Image /page/0/Picture/1 description: The image contains the logo of the U.S. Food and Drug Administration (FDA). The logo consists of two parts: the Department of Health & Human Services logo on the left and the FDA logo on the right. The FDA logo features the letters 'FDA' in a blue square, followed by the words 'U.S. FOOD & DRUG' in blue, with 'ADMINISTRATION' written below in a smaller font.

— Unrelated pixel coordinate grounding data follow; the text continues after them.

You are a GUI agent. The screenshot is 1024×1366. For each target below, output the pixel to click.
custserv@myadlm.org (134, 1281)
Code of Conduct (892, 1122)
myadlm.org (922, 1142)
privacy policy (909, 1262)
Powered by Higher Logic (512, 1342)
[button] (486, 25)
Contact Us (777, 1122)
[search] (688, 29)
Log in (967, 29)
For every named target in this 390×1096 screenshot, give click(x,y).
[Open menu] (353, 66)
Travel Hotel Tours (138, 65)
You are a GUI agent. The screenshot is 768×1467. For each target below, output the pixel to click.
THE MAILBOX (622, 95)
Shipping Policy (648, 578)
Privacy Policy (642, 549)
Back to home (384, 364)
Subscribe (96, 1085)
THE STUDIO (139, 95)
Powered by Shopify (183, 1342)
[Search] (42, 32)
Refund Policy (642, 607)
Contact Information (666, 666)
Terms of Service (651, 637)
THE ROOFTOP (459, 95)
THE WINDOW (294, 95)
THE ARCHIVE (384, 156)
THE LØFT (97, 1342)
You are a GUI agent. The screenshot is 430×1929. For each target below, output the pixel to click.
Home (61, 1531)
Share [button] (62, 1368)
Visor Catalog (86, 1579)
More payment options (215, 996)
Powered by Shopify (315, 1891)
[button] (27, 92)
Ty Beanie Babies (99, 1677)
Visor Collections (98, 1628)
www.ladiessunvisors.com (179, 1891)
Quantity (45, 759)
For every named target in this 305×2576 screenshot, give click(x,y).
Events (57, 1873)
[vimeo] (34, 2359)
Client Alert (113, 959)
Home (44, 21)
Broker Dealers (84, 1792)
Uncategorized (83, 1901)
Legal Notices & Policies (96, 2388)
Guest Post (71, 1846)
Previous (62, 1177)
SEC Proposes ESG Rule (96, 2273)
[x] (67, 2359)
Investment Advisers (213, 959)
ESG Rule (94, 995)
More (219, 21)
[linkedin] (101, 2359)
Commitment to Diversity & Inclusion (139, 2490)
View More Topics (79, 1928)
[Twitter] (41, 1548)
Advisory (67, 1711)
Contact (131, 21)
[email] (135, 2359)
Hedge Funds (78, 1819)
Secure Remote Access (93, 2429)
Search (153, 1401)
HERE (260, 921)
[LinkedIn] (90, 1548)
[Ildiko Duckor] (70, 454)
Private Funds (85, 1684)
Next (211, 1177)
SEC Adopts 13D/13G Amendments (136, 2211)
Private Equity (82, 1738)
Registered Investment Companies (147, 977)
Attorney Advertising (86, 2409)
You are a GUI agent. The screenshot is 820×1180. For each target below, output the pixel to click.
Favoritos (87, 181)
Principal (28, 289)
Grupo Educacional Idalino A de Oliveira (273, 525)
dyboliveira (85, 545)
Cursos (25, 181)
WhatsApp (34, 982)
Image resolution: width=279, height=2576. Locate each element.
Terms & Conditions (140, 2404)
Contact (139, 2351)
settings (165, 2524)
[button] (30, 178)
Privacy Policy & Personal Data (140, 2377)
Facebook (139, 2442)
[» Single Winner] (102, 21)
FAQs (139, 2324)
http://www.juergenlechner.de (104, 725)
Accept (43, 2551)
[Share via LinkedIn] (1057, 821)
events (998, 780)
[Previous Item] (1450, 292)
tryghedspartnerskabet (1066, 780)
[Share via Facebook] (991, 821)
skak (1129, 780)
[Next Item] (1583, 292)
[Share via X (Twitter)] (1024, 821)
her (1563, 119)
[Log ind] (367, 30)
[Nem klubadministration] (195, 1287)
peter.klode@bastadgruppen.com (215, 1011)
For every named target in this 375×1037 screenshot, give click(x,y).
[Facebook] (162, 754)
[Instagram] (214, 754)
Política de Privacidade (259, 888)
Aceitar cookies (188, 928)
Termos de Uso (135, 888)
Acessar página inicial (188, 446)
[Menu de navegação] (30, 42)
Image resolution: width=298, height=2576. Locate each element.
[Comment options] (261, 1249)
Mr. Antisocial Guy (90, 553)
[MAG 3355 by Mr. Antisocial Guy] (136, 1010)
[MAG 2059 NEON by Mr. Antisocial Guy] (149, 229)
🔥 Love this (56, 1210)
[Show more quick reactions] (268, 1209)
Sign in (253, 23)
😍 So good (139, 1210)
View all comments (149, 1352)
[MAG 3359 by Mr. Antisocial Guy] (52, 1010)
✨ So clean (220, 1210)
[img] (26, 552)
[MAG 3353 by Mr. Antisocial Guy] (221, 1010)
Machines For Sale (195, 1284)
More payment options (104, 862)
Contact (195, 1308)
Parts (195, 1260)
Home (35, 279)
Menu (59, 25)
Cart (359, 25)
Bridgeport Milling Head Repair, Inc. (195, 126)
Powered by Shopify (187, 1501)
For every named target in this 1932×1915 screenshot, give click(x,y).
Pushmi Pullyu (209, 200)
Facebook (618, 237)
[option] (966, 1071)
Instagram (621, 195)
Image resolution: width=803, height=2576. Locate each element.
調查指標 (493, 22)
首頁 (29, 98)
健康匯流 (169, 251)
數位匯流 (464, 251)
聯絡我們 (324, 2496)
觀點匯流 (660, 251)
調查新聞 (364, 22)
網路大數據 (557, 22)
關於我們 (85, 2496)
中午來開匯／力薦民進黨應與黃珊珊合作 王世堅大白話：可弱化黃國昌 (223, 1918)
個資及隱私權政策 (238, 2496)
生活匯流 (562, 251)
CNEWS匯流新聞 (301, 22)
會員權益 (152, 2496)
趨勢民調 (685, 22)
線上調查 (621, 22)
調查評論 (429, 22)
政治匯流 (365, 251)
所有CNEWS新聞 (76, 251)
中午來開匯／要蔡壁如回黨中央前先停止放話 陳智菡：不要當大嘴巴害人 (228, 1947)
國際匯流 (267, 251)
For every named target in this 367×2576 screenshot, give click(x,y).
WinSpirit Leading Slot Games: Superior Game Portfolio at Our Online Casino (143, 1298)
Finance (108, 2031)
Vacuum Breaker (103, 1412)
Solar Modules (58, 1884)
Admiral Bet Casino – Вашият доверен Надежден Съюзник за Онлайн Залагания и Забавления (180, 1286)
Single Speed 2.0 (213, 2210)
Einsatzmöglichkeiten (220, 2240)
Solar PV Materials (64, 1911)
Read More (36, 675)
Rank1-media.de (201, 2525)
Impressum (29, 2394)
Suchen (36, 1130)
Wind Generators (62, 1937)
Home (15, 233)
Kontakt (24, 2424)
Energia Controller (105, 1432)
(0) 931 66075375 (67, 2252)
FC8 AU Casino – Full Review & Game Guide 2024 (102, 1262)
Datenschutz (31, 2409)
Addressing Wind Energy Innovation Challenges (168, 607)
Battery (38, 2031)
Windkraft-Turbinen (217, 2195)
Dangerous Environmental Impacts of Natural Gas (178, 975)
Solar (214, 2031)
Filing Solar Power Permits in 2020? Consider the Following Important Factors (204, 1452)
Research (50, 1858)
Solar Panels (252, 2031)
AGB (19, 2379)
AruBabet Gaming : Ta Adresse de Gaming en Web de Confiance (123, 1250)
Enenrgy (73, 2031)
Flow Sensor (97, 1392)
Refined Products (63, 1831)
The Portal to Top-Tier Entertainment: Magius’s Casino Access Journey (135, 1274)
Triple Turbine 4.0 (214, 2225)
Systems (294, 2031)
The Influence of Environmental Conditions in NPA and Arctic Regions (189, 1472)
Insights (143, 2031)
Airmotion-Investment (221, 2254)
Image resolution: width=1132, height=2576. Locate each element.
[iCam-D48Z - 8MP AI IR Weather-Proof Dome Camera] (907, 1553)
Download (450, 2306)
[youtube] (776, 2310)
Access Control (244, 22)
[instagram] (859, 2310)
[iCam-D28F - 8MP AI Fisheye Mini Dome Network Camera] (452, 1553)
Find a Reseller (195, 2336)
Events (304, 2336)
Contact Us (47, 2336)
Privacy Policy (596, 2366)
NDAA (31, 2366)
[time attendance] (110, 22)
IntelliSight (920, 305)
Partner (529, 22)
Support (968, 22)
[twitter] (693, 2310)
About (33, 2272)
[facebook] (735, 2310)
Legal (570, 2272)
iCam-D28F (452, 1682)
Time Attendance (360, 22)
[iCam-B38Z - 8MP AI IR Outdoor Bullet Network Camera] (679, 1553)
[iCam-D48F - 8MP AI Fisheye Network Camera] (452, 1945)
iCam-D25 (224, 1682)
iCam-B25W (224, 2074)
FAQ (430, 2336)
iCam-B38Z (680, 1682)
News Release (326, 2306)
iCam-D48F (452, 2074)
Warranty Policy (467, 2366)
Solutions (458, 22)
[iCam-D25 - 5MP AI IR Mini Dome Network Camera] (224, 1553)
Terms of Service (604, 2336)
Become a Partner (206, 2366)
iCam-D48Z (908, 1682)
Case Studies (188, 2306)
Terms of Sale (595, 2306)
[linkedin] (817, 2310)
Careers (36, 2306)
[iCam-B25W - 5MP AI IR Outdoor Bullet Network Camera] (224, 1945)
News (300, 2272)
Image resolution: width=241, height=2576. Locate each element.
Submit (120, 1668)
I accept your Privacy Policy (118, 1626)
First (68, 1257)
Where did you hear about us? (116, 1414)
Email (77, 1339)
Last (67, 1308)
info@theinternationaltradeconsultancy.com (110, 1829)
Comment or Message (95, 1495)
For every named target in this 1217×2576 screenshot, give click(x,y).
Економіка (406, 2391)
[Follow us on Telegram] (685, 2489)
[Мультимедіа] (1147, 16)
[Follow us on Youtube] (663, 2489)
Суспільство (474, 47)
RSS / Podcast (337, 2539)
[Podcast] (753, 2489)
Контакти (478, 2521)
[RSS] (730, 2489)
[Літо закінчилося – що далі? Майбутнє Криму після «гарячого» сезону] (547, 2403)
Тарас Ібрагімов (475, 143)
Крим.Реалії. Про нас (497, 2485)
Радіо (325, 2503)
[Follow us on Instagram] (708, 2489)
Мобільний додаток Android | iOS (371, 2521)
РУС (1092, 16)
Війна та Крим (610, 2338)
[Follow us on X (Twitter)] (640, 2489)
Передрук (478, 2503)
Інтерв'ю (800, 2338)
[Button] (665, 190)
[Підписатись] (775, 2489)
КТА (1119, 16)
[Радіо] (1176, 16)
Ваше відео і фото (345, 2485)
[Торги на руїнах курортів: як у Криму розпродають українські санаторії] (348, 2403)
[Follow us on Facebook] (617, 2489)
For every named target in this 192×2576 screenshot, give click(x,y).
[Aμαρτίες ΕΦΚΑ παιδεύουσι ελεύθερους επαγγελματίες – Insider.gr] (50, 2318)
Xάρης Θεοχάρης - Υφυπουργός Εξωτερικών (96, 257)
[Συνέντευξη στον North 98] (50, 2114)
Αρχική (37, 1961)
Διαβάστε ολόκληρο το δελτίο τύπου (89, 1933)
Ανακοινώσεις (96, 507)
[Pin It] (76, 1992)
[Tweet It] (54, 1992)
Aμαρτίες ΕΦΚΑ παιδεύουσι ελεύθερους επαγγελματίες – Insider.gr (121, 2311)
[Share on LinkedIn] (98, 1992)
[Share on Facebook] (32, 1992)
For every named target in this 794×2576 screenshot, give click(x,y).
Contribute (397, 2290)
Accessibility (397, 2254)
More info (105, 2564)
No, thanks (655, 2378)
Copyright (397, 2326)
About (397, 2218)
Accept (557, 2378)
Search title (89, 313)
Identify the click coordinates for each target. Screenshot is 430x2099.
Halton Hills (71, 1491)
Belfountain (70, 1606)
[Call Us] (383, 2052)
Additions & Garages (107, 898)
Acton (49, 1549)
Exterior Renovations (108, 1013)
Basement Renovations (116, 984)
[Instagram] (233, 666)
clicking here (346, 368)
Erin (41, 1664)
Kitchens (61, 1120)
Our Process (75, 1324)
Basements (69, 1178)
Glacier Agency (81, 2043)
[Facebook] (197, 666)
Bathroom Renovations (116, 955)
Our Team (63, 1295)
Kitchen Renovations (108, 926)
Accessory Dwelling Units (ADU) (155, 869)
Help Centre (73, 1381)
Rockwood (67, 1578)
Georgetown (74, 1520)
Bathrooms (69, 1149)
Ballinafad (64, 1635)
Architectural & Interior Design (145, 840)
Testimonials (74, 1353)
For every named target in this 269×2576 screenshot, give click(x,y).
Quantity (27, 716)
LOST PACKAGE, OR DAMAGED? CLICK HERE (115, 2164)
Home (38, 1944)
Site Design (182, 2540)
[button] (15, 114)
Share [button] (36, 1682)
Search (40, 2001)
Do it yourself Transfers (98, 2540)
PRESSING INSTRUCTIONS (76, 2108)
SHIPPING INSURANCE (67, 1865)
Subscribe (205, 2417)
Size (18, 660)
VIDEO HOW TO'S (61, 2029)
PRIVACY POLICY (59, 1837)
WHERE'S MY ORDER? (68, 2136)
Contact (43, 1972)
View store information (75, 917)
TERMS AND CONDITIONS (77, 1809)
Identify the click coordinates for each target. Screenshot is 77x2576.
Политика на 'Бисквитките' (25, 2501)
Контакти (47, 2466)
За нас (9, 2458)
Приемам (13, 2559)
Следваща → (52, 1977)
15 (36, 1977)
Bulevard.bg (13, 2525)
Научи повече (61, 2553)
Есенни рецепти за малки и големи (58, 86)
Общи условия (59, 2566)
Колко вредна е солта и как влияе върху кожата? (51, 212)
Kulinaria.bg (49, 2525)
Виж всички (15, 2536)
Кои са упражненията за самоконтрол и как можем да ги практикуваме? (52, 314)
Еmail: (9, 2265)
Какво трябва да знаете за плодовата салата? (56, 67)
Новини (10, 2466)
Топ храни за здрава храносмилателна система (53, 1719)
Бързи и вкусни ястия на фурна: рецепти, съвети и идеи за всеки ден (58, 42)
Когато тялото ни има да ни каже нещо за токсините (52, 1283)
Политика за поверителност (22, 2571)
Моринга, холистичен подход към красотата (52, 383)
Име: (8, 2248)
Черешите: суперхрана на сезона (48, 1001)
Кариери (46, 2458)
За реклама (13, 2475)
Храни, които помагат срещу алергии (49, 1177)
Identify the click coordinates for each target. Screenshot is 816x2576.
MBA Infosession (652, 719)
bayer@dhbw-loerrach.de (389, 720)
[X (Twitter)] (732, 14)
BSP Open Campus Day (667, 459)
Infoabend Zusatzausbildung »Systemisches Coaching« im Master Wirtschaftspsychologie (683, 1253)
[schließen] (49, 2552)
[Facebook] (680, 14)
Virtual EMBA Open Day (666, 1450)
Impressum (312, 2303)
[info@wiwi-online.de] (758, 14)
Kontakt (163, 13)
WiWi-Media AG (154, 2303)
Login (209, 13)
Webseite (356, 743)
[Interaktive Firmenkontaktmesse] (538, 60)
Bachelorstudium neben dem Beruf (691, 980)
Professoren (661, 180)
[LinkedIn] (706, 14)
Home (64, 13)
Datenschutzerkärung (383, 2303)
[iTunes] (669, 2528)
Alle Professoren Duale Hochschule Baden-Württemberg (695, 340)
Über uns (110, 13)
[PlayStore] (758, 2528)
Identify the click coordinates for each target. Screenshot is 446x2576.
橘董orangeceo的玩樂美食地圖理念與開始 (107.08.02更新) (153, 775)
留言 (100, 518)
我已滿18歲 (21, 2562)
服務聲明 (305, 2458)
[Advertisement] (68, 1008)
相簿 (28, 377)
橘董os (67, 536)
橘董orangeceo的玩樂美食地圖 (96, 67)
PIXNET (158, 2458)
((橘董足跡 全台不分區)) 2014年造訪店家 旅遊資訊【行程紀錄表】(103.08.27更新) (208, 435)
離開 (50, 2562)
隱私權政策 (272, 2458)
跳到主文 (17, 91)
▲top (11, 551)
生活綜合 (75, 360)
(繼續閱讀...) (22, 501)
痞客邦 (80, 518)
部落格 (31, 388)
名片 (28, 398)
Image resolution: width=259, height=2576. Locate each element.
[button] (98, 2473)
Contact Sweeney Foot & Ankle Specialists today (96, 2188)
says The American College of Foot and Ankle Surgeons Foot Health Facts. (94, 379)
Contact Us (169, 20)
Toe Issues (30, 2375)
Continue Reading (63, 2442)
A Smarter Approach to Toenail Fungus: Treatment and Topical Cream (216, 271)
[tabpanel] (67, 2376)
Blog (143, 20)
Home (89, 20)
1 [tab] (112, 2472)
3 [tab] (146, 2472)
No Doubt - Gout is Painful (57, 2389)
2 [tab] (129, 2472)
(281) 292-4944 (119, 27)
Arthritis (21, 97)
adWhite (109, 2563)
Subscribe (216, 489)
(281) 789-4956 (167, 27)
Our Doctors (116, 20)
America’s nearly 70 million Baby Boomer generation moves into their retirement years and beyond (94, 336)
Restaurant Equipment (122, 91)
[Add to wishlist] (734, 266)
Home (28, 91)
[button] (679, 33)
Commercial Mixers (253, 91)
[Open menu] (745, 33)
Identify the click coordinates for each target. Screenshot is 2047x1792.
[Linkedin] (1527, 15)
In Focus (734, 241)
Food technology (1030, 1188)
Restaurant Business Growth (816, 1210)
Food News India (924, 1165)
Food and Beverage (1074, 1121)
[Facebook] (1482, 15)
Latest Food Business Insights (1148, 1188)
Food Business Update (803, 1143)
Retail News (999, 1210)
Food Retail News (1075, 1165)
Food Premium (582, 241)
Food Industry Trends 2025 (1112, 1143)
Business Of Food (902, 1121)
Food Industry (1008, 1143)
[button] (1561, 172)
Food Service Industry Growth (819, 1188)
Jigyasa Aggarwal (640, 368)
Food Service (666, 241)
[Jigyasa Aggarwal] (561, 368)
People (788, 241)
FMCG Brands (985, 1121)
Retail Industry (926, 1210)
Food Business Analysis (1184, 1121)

Orthofix SRL % Cheryl Wagoner Consultant Wagoner Consulting LLC PO Box 15729 Wilmington, North Carolina 28408

Re: K210157

Trade/Device Name: SOLE™ Medial Column Fusion Plate Regulation Number: 21 CFR 888.3030 Regulation Name: Single/Multiple Component Metallic Bone Fixation Appliances And Accessories Regulatory Class: Class II Product Code: HRS. HWC Dated: January 21, 2021 Received: January 21, 2021

Dear Cheryl Wagoner:

We have reviewed your Section 510(k) premarket notification of intent to market the device referenced above and have determined the device is substantially equivalent (for the indications for use stated in the enclosure) to legally marketed predicate devices marketed in interstate commerce prior to May 28, 1976, the enactment date of the Medical Device Amendments, or to devices that have been reclassified in accordance with the provisions of the Federal Food, Drug, and Cosmetic Act (Act) that do not require approval of a premarket approval application (PMA). You may, therefore, market the device, subject to the general controls provisions of the Act. Although this letter refers to your product as a device, please be aware that some cleared products may instead be combination products. The 510(k) Premarket Notification Database located at https://www.accessdata.fda.gov/scripts/cdrh/cfdocs/cfpmn/pmn.cfm identifies combination product submissions. The general controls provisions of the Act include requirements for annual registration, listing of devices, good manufacturing practice, labeling, and prohibitions against misbranding and adulteration. Please note: CDRH does not evaluate information related to contract liability warranties. We remind you, however, that device labeling must be truthful and not misleading.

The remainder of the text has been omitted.